The study of the resonant response to microwave- or radio-frequency radiation of paramagnetic materials placed in a magnetic field. It is sometimes referred to as electron spin resonance (ESR). Paramagnetic substances normally have an odd number of electrons or unpaired electrons, but sometimes electron paramagnetic resonance (EPR) is observed for ions or biradicals with an even number of electrons. EPR spectra are normally presented as plots of the first derivative of the energy absorbed from an oscillating magnetic field at a fixed microwave frequency versus the magnetic field strength. The dispersion may also be detected.
To overcome the intrinsic low sensitivity of the magnetic dipole transitions responsible for EPR, samples are placed in resonant cavities. Routine experiments are carried out in the steady state at a fixed microwave frequency of approximately 9 gigahertz by slowly sweeping the magnetic field through resonance. Free electrons resonate in a magnetic field of 3250 gauss (325 millitesla) at the microwave frequency of 9.1081 GHz, whereas organic free radicals resonate at slightly different magnetic fields characteristic of each particular molecule. See also Electron spin.
The observation of EPR spectra depends on spin-lattice relaxation, which is the exchange of magnetic energy with the thermal motion of the crystal or molecule. For transition-metal ions and rare-earth ions, experiments often require operation at or near liquid helium temperature (4 K; −269°C; −452°F). Organic free radicals can usually be studied successfully at room temperature.
Applications
EPR spectroscopy is used to determine the electronic structure of free radicals as well as transition-metal and rare-earth ions in a variety of substances, to study interactions between molecules, and to measure nuclear spins and magnetic moments. It is applied in the fields of physics, chemistry, biology, archeology, geology, and mineralogy. It is also used in the investigation of radiation-damaged materials and in radiation dosimetry.
The basic physics of transition-metal ions and rare-earth ions present in low concentrations in diamagnetic host crystals has provided a theoretical basis for how electronic structure is modified by the surrounding atoms. Particular applications include probing phase transitions in solids and studies of pairs and triads of magnetically interacting ions.

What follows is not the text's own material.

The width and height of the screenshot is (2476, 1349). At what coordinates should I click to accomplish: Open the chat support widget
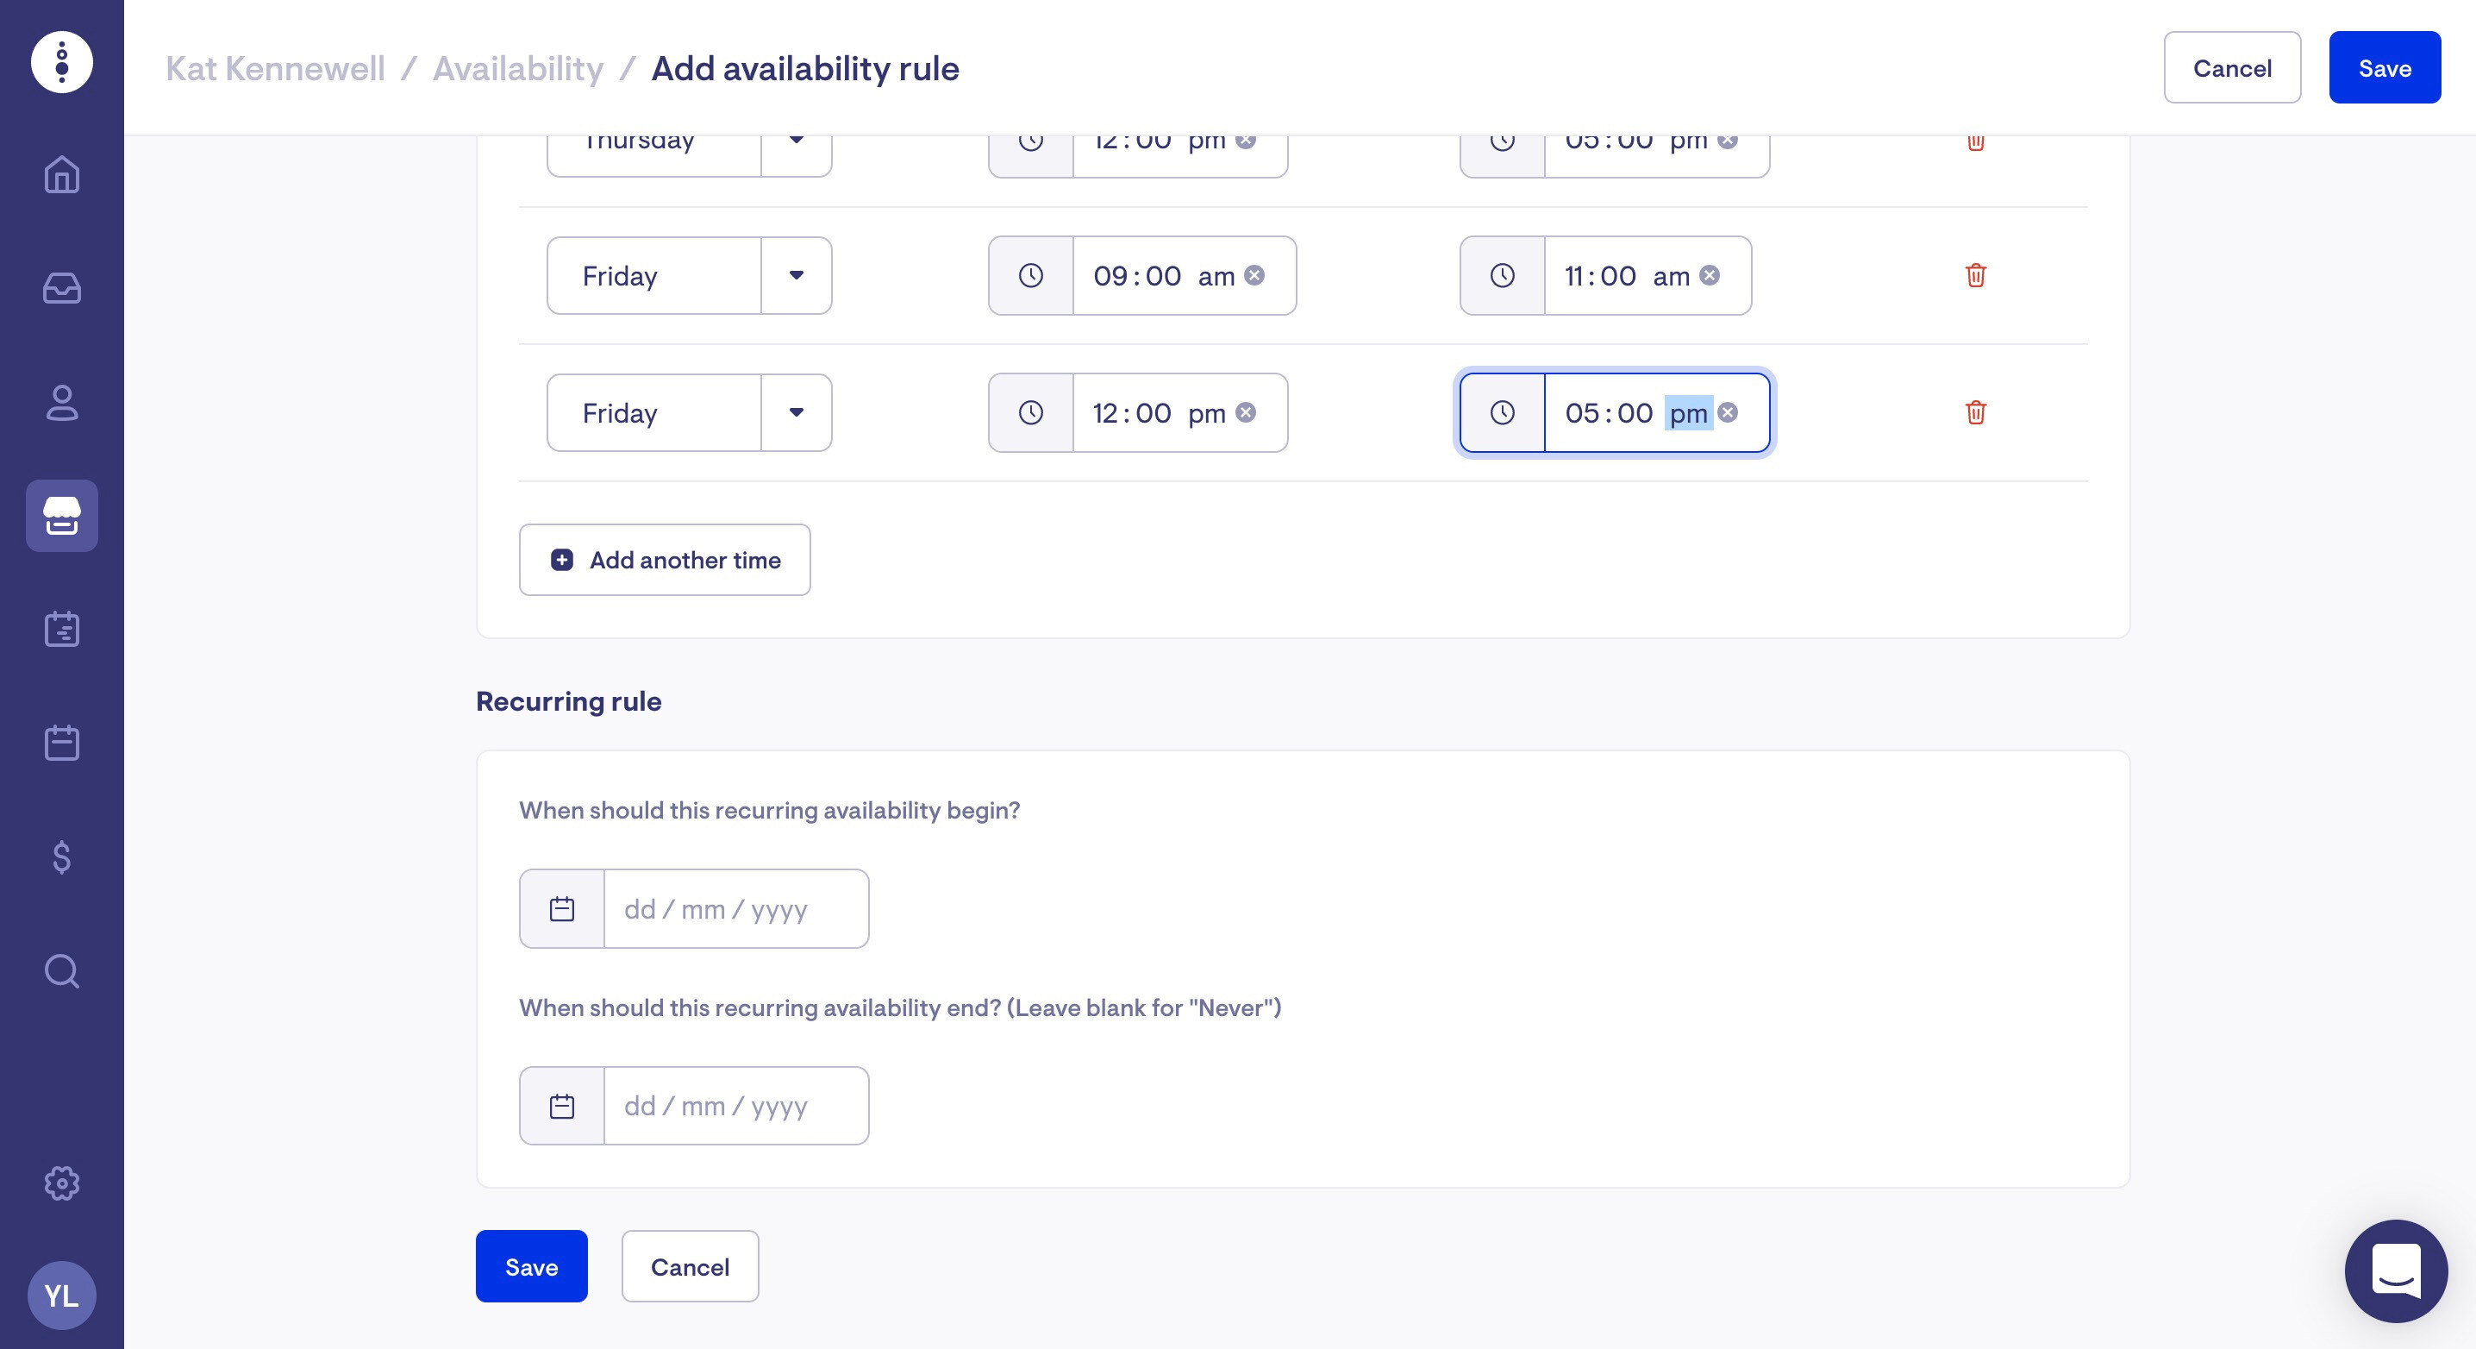[x=2395, y=1270]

Applications of EPR in chemistry include characterization of free radicals, studies of organic reactions, and investigations of the electronic properties of paramagnetic inorganic molecules. Information obtained is used in the investigation of molecular structure. EPR is used widely in biology in the study of metal proteins, for nitroxide spin labeling, and in the investigation of radicals produced during reaction processes in proteins and other biomacromolecules. EPR has proved to be an important technique for interdisciplinary investigations of photosynthetic systems. By means of EPR, more than 20 proteins that function in the mitochondrial respiratory chains of mammals have been identified, and details regarding their electron transfer processes have been elucidated.
Solids
EPR spectra from single crystals clearly provide the greatest amount of information. These include crystals containing small concentrations of paramagnetic ions substituting for the regular ions in the crystal or, for organic molecules, small fractions of free radicals produced by ionizing radiation. Spectra which may contain up to several hundred lines are often highly anisotropic; that is, they change with the orientation of the magnetic field direction in the crystal. Transition-metal-ion and rare-earth-ion EPR spectra in crystals are generally much more anisotropic than free radicals due to the intrinsic anisotropy of the electron magnetic moments, and of other effects that are important when there is more than one unpaired electron.
The occurrence of many lines is due to interactions of the orbital motions of electrons with the electric potential of the local surrounding atoms, and to hyperfine interactions between the paramagnetic electrons and nuclear magnetic moments of the paramagnetic ion and surrounding atoms. In the case of free radicals, symmetric or nearly symmetric characteristic hyperfine patterns are observed. From knowledge of hyperfine interactions with nuclei whose spins and magnetic moments are known, the electron distribution throughout a molecule may be determined. Since hyperfine interactions vary as the reciprocal of the cube of the distance between the center of the free radical and the nucleus, structural information may be obtained in addition to electron densities.
Liquids and motional averaging
Spectra in solution due to free radicals are often quite simple as a result of motional averaging, and this clearly gives less information than would be obtained from a single-crystal investigation. Linewidths are very narrow (approximately 0.1 gauss or smaller). By varying the temperature above and below room temperature, EPR spectra range from the frozen solution at low temperatures, with a powderlike spectrum, to rapid motional averaging at room temperature where anisotropies are averaged out. The intermediate region can provide information about slow molecular motions, which is especially important for nitroxide spin labels selectively attached to different parts of macromolecules such as the components of natural and synthetic phospholipid membranes, liquid crystals, and proteins. Such measurements have revealed important structural and functional information.